### Records supplied:
━━━━━━━━━━━━━━━━━━━━
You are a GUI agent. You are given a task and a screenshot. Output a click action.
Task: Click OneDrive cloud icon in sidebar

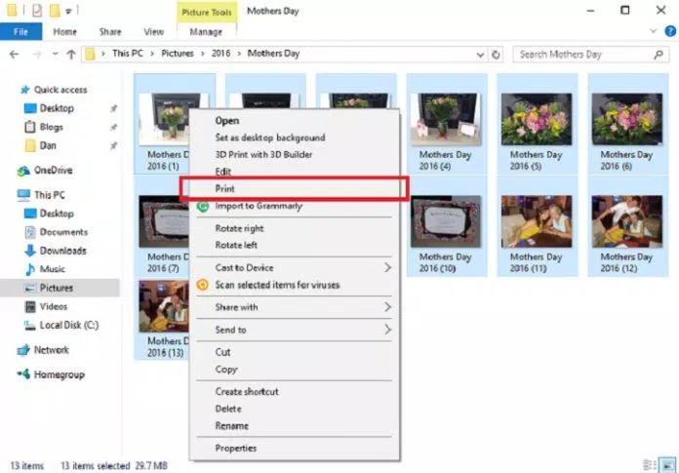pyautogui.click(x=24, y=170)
━━━━━━━━━━━━━━━━━━━━
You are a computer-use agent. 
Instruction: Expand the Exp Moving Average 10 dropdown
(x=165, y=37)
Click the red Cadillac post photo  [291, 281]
━━━━━━━━━━━━━━━━━━━━
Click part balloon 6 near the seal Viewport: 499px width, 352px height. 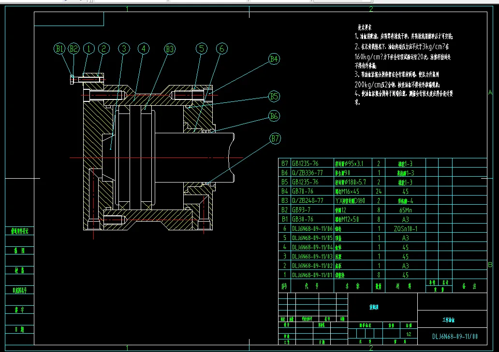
━━━━━━━━━━━━━━━━━━━━
### Required work:
Restate word for word the lines of the data above, starting at the line containing "You are a computer-use agent." and ending at the line containing "Click the red", both included, and nothing more.

### Answer area:
You are a computer-use agent. 
Instruction: Expand the Exp Moving Average 10 dropdown
(x=165, y=37)
Click the red Cadillac post photo  [291, 281]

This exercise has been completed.